Il corpo di Aldo Moro

Il 6 maggio le Brigate Rosse comunicarono l'esecuzione della condanna a morte. Tre giorni dopo il corpo di Moro fu rinvenuto in via Caetani, nel bagagliaio di una Renault 4 rossa, parcheggiata, simbolicamente, tra via delle Botteghe Oscure e Piazza del Gesù (dove avevano sede rispettivamente il Pci e la Dc). Della strage di via Fani e dell'omicidio Moro furono accusati, processati e condannati all’ergastolo e a pene molto pesanti numerosi brigatisti, la maggior parte dei quali oggi è in regime di semilibertà. Altri, nel frattempo, sono deceduti. Ma alcuni aspetti poco chiari persistono ancora oggi. 

L’8 luglio 1978 Alessandro Pertini, detto Sandro, classe 1896, venne eletto settimo presidente della Repubblica italiana, rimanendo in carica dal 1978 al 1985.  

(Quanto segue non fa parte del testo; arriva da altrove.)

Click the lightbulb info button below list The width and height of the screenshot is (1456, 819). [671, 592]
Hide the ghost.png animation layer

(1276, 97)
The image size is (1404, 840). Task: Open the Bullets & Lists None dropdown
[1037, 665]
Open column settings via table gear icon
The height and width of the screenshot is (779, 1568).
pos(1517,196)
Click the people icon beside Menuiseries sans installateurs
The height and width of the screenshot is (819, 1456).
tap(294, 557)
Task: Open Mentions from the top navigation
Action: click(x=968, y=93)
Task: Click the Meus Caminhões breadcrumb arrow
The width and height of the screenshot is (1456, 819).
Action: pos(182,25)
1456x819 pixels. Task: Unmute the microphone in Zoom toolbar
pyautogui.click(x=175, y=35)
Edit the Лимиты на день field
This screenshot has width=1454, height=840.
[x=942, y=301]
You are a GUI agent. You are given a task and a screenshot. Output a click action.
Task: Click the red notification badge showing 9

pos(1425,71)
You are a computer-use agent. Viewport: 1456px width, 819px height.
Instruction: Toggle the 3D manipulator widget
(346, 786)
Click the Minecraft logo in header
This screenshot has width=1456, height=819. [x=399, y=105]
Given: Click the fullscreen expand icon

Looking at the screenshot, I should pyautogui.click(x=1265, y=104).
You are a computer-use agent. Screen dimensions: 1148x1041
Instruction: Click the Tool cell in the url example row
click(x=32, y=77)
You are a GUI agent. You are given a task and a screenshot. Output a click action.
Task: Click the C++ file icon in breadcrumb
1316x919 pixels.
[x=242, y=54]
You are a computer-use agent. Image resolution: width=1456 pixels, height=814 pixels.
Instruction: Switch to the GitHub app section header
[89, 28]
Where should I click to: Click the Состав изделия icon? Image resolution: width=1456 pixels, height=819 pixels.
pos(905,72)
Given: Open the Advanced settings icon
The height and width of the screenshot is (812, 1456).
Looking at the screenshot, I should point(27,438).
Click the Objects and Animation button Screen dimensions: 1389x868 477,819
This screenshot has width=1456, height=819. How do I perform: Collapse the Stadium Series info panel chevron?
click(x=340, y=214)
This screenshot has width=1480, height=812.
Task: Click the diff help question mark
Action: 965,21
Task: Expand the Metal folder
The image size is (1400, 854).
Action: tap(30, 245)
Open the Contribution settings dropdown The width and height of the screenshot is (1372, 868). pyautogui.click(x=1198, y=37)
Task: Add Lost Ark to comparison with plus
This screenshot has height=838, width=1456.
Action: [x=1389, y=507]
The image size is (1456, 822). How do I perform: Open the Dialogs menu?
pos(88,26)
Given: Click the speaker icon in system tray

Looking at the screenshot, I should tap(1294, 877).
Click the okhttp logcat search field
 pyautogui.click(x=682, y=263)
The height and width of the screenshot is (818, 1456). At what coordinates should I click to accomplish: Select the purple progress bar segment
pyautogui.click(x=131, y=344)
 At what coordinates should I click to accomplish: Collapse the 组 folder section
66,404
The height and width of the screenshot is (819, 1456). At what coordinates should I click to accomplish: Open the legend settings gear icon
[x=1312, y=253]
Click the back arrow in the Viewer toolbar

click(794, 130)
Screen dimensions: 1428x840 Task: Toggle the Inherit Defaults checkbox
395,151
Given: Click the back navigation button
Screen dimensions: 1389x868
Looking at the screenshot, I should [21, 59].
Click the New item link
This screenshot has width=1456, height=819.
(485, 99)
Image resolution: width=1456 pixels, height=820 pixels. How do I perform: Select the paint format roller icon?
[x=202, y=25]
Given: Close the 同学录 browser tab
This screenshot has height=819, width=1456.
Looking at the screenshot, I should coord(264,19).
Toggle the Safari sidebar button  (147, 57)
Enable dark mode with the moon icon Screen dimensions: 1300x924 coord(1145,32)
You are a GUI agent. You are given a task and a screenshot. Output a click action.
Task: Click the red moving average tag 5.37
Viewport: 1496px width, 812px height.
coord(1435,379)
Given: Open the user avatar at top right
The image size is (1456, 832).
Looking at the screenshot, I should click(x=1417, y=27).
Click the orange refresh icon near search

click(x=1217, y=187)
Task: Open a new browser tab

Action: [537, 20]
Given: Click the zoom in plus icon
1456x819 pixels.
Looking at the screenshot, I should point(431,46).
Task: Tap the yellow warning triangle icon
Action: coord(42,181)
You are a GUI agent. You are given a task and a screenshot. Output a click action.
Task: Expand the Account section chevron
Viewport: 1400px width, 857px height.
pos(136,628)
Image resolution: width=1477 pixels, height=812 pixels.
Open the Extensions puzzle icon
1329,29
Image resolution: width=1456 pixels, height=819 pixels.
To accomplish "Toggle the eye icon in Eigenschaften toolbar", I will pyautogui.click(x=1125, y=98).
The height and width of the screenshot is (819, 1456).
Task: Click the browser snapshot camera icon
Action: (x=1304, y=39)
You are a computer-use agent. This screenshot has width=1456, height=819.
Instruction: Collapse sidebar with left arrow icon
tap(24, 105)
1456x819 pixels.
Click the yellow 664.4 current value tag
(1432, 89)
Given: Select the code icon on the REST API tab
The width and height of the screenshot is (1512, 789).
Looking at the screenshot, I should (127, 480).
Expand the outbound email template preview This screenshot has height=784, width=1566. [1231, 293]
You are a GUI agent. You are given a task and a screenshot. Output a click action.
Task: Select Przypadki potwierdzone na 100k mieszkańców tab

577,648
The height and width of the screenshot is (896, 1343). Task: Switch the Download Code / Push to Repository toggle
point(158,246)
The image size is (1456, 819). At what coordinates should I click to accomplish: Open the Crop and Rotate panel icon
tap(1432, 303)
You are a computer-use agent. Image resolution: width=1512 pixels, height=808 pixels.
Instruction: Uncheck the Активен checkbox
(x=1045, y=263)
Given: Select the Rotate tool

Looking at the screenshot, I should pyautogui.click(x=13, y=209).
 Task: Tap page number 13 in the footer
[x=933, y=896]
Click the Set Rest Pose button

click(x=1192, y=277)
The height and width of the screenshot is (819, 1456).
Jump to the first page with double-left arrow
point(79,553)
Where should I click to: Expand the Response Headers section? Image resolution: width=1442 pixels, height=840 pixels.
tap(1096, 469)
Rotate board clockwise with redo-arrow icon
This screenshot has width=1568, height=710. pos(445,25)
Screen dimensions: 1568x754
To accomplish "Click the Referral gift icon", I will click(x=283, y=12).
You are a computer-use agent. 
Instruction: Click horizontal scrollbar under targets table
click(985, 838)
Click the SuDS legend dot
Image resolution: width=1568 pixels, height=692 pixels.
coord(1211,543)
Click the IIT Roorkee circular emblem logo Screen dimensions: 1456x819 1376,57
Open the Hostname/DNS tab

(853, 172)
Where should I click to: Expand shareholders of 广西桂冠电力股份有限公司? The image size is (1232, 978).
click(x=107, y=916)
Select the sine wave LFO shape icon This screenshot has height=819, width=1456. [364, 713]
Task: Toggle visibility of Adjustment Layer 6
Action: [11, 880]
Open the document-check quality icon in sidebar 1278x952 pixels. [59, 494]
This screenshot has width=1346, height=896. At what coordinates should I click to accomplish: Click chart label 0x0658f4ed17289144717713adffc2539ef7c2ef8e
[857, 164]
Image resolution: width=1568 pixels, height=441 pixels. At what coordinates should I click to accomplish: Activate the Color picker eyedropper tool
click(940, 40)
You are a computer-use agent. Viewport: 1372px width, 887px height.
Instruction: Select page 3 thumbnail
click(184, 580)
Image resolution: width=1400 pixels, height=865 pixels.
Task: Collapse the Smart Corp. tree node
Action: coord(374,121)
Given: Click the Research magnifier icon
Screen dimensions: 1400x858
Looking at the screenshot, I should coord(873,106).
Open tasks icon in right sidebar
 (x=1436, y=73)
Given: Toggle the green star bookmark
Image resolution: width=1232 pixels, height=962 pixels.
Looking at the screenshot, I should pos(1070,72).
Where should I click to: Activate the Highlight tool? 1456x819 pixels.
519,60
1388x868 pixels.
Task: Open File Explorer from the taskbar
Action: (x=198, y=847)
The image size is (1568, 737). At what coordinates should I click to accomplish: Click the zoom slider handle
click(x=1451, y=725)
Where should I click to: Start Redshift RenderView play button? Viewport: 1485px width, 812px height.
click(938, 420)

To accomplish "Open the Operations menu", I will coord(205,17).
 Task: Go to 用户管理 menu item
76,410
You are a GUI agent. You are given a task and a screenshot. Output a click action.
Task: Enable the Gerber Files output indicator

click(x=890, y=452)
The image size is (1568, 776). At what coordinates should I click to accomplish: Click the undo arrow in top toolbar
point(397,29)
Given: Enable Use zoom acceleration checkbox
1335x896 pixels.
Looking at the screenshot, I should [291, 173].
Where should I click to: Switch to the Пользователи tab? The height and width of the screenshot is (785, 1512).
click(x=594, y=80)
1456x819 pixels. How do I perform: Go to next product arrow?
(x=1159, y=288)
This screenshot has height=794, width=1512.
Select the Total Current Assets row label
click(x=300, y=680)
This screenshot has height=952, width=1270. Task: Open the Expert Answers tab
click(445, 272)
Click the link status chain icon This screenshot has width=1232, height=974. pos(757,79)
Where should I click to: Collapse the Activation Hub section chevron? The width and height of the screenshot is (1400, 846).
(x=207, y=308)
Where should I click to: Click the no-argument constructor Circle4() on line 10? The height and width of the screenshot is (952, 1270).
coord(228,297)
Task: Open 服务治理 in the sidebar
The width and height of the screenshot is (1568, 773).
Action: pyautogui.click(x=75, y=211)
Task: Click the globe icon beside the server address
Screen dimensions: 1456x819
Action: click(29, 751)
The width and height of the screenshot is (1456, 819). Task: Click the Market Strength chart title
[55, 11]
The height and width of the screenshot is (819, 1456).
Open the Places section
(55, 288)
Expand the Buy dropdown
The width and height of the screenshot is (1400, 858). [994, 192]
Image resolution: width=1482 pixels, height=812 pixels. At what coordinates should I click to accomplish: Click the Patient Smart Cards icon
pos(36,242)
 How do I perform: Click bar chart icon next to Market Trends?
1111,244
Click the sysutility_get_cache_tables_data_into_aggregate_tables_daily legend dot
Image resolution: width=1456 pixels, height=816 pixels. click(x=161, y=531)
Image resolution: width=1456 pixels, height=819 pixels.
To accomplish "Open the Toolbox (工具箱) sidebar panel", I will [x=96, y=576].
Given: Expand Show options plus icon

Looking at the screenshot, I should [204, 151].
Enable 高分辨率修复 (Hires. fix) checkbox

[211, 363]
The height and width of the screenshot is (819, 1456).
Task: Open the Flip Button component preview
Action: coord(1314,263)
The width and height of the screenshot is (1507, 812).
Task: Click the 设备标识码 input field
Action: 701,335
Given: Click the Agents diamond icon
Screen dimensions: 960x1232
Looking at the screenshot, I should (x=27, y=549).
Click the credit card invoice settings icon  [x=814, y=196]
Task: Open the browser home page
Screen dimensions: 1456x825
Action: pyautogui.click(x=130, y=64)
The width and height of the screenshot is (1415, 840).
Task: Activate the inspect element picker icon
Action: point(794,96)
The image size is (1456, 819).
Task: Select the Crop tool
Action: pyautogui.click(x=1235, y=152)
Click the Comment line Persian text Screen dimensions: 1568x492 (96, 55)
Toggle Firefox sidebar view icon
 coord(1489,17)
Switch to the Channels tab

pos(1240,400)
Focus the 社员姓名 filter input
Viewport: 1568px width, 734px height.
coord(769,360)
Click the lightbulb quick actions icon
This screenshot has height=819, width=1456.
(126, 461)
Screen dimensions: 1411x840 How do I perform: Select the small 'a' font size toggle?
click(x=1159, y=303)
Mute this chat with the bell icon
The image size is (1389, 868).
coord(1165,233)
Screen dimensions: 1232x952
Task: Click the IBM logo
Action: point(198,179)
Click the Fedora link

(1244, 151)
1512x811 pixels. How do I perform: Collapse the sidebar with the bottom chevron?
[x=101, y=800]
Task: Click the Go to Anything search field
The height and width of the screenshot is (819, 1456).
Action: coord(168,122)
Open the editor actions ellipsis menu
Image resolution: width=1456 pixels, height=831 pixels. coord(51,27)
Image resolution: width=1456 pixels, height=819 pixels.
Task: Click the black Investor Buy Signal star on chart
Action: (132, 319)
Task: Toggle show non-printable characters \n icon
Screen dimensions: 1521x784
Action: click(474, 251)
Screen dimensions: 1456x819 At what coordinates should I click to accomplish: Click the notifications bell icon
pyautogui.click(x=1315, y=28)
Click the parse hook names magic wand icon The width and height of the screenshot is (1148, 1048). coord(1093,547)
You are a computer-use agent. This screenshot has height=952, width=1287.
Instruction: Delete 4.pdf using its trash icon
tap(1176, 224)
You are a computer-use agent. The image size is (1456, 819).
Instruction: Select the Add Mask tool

Il 1978 vide l’avvicendamento sul trono di San Pietro di ben tre papi. Paolo VI morì il 6 agosto 1978. Il cardinale Albino Luciani venne eletto papa il 26 agosto scegliendo il nome di Giovanni Paolo I. Il suo pontificato fu però tra i più brevi della storia della Chiesa cattolica, perché il Papa morì dopo soli 33 giorni dalla sua elezione. Papa Giovanni Paolo II, nato Karol Jozef Wojtyla, polacco, venne eletto papa il 16 ottobre dello stesso anno.

2008
Il 4 novembre, il democratico Barack Obama vinse le elezioni presidenziali degli Stati Uniti d’America e divenne il 44° presidente americano. Vinse in molti Stati tradizionalmente repubblicani, tra cui la Florida, la Virginia, l'Ohio, l'Indiana, il Colorado e il Nevada. In quelle elezioni Obama ricevette il record di voti, ottenendo circa 69 milioni 500mila voti, il maggior numero di voti ottenuti da un candidato presidenziale.
Attorno alla sua figura si generò da subito speranza e entusiasmo da parte degli americani e di miliardi di persone nel mondo e si auspicò un netto miglioramento nelle relazioni politiche e internazionali tra gli Stati e delle condizioni di vita di milioni di americani.